• [Document extract]:
Security starts with your processor: Select a secure payment service
Payment security is a primary concern for many shoppers. The past few years show a pattern where, after a major data breach occurs, consumer confidence in electronic payments goes down. For instance, after Target revealed its 2013 security issue threatened over 70 million customers, many claimed they wouldn't buy from the company again. Regardless of whether or not the threats held true, Target's reputation was damaged by the incident. The same could happen to any company in the event of a massive data breach.
Card security isn't a new issue. It's been a concern since the beginning of electronic payments, but the idea came to the forefront of consumer consciousness with the dawn of eCommerce. With the advent of mobile payments, security concerns are more prevalent than ever. Businesses must choose a secure payment service to keep consumer information protected.
Why use a secure payment service?A third-party provider helps alleviate some of the burden of maintaining PCI compliance . Without one, a company assumes all the risk of incurring fraud-related fees. The business acquires, stores and transmits all payment information through its own servers, so it's liable for any data breaches that may occur. Generally, only large businesses are able to support a dedicated security staff can afford to handle payment data by themselves. Instead, smaller businesses should choose a service that is PCI compliant and one that offers encryption and/or tokenization, based on how card data is transmitted and/or needs to stored during sale transactions.
Standards for securityThe Payment Card Industry Data Security Standard is the go-to for maintaining customer information. It began in September 2006 when several payment card providers recognized the need for a single set of standards in the face of fraud and identity theft. The measures apply to all businesses that accept card payments.

• [Data block]:

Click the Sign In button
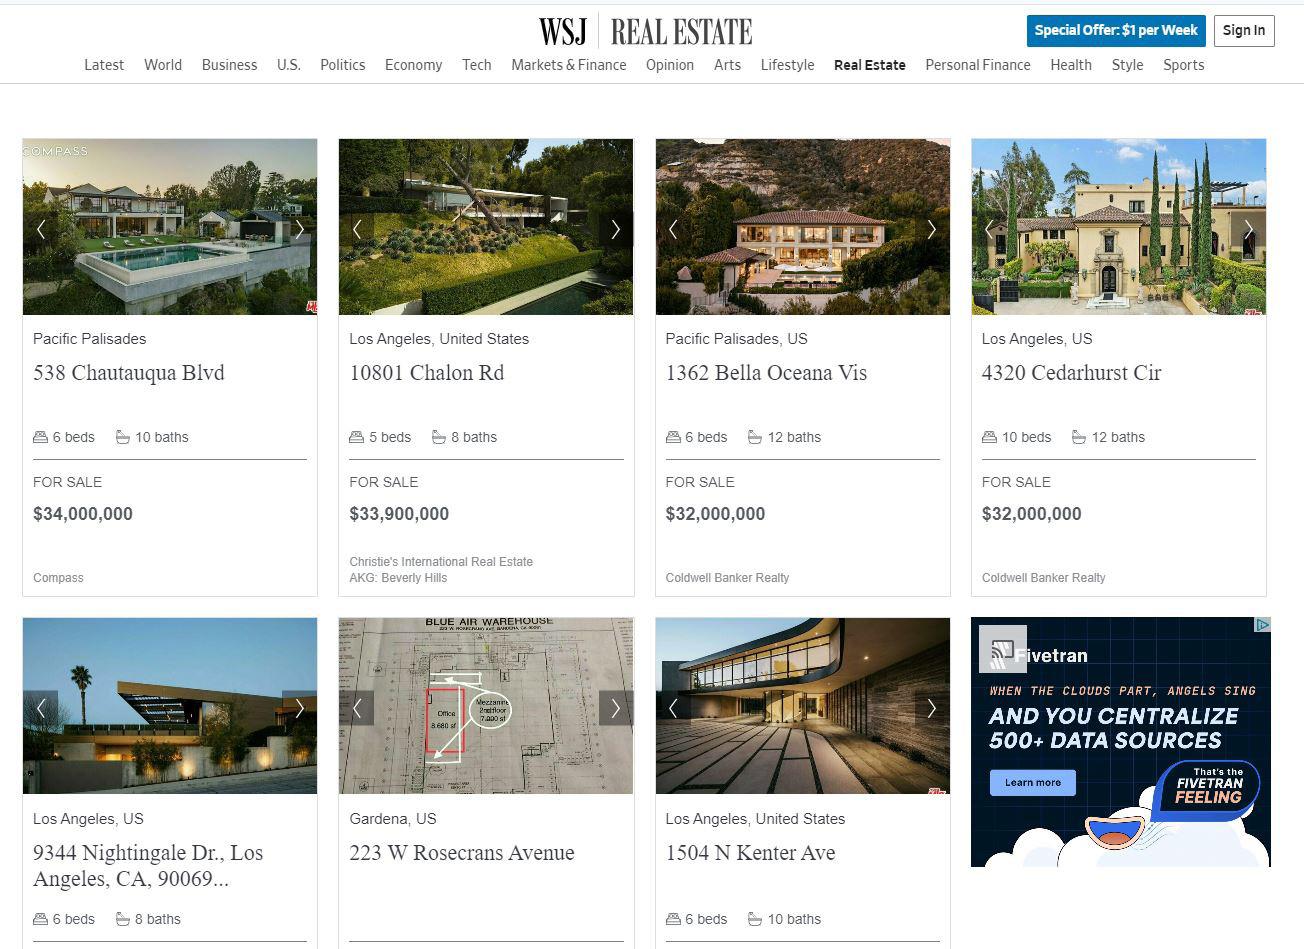This screenshot has width=1304, height=949. click(1244, 30)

• [Tasks to carry out]:
(1) According to the article on payment security, why would a business that handles payments without a third-party provider carry so much risk?
(2) Answer these questions from the article on payment security:
(a) How many customers did Target's 2013 security issue threaten?
(b) When did the Payment Card Industry Data Security Standard begin?
(c) Besides being PCI compliant, what should the payment service that smaller businesses choose offer?
(3) Continue the article on payment security from the point where it ends.

• [Answers by item number]:
(1) Without a provider, the company takes on all the risk of fraud-related fees. It acquires, stores and transmits all payment information through its own servers, so it is liable for any data breach that occurs.

(2)
(a) Over 70 million.
(b) September 2006.
(c) Encryption and/or tokenization.

(3)
PCI standards are different depending on the amount of transactions a company processes. Level 1 retailers see the most payments and have the strictest rules. That doesn't mean smaller merchants can take it easy, however. If a business isn't PCI compliant, card brands and banks can issue a fine, increase fees or stop working with the company.
Compliance isn't a one-time event. Rather, it's a three-step review process combined with an annual assessment. Businesses should make sure their payment service regularly surveys the state of its security, checking for vulnerabilities, fixing any arising issues and submitting necessary reports.
PCI compliance requires payment services use a secure network protected by a firewall to store information. Default, vendor-supplied passwords are prohibited while anti-virus software is required. Meanwhile, cardholder data is encrypted before it's transmitted and stored. Payment services keep only the most necessary information and limit access to a need-to-know basis.
Security is an important issue, and working with a secure payment processing company helps businesses keep customer data safe.